For artist Jordan Seaberry, painting is not only a way to tell stories: The art form “actually builds power.” Painting magnifies historically neglected African-American memory and empowers community in the work of Seaberry, who is a grassroots organizer for criminal justice reform and drug policy reform specifically. His art and organizing inform each other, because “imagination is the bedrock of social change.” It it his hope that his “painted work is able to live alongside “his) political work, and that those two threads can weave back and forth.”
Originally from the South Side of Chicago, where his grandfather moved during the Great Migration, Seaberry came to Providence to attend the Rhode Island School of Design, his “dream school.” But at school, he “really struggled to feel at home” and dropped out — thinking he would never return.
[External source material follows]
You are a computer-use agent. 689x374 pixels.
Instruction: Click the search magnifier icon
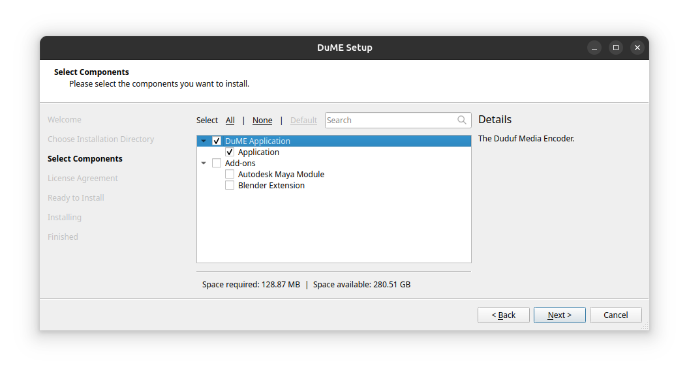(462, 120)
Seaberry took a step back from art, and threw himself into community organizing instead — where he “built a network and bonds and routes that I cherish to this day, folks that I still consider my family in many cases.” After a few years, Seaberry realized he owed it to his newly established community to return to his art, so he returned to painting, “and loved every second of it.”
In addition to previous work as Director of Public Policy and Advocacy at the Nonviolence Institute, Seaberry now serves as the co-director of the U.S. Department of Arts and Culture — a nonprofit which is not affiliated with the government — as well as both a Protect Families First and New Urban Arts in Providence Board Member.
Find out more about Jordan Seaberry and his work here. To support the Nonviolence Institute, learn more here. Take a look at initiatives from the U.S. Department of Arts and Culture and how you can connect here.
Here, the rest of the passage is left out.